Kobayashi,T. Yuanhong Ji, Tominaga,Y. &Takahashi,S. (2009)Japanese Psychological First Aid of Sichuan earthquake in China
冨永先生、高橋先生を初めとする先輩方が実践してこられた日本の被災地支援の方法は世界で誇れるものだ。だけれど、なかなか世界(特にアメリカ)に向けて発信する機会がなかったようだった。なので、第一次派遣からの盟友 吉先生と「アメリカに向けて日本の被災者支援をアピールしたいね」と前々から話をしていた。先輩方の業績をアメリカの研究者、実践家に伝えたかったのだ。

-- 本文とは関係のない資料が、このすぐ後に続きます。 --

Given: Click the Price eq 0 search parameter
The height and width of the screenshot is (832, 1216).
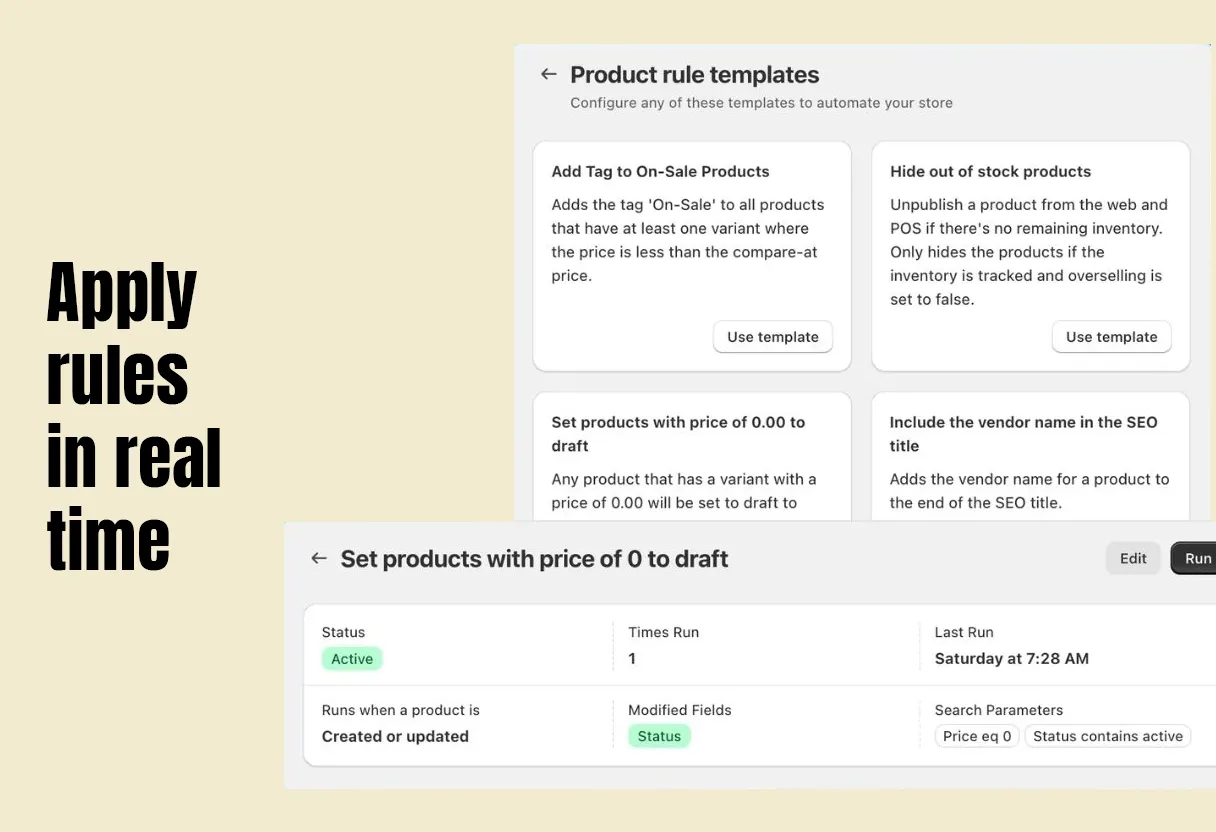Looking at the screenshot, I should (x=977, y=736).
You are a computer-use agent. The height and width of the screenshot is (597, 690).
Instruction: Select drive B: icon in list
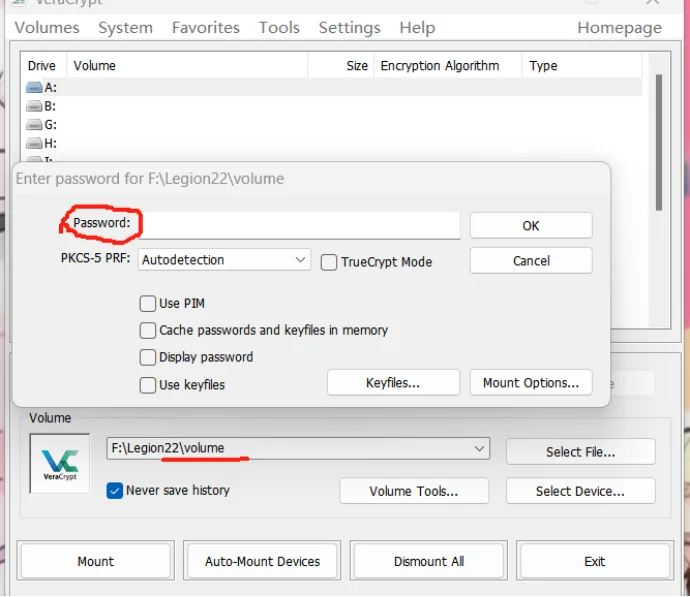(34, 106)
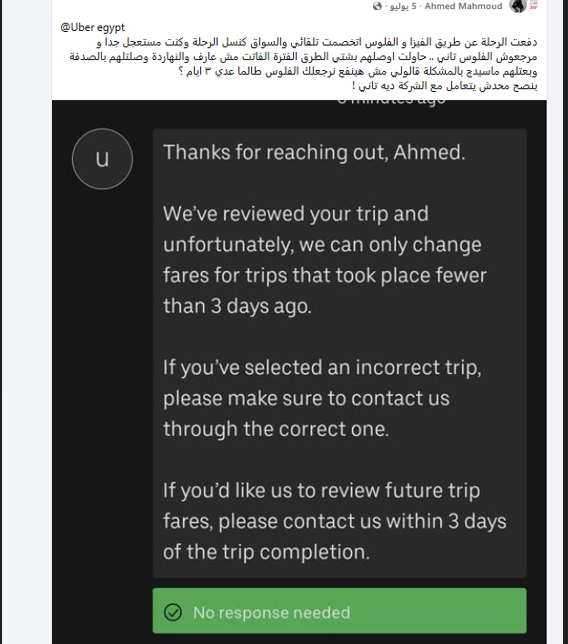Click the globe public privacy icon
Viewport: 568px width, 644px height.
(377, 6)
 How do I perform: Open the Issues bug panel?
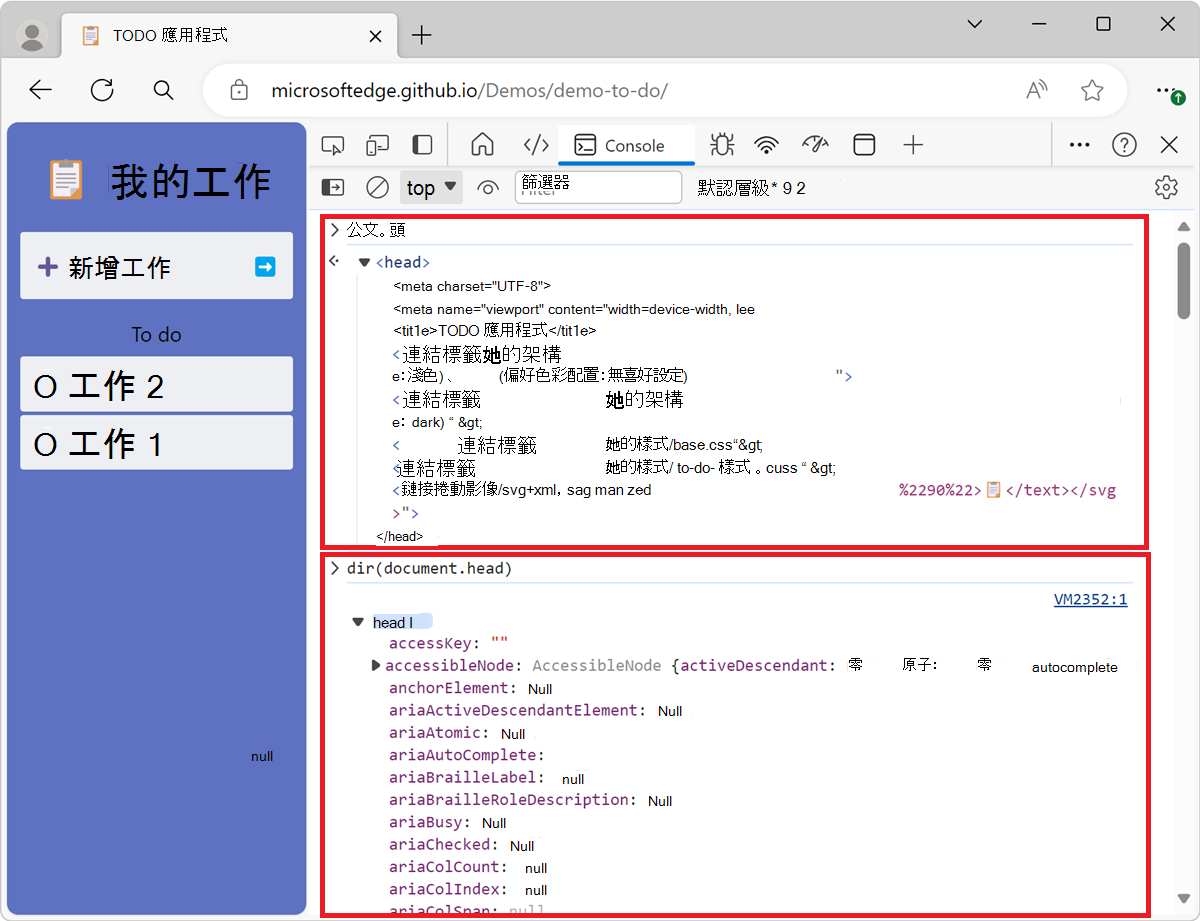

心理療法をはじめとして、トラウマケアなど、日本の臨床心理学においてカウンセリングやアセスメントの多くが「輸入もの」だ。四川の被災地に行くまでは、そこにあまり違和感を感じてはいなかった。けれども四川での支援活動で、ディブリーフィングを適用することによる弊害、「死」という宗教的な背景がどうしても避けられない場面に出くわすことが多かった。その時に、文化的背景、生活習慣、宗教が異なる環境で編み出されたケアのやり方が、すべての地域、国でそのまま適用されていいのか・・・その理論だけが正しいのか、その理論だけがケアの手法なのか・・・と疑問がわいてきた。
アジアはアジアの文化がある。災害の多い日本だからこそ、そしてアジア人だからこそできるケアのやり方がある。こうしたケアのあり方(特に被災地での支援方法)を、日本はもっと欧米(特にアメリカ)に伝えてもいいように思うのだ。
私はまだ先輩方の受け売りのレベルなので、大きなことは言えない。ただ、先輩方の実践を伝えることは私たちにもできる。若武者(!?)は、敢えてアウェイで戦うのだ(笑)。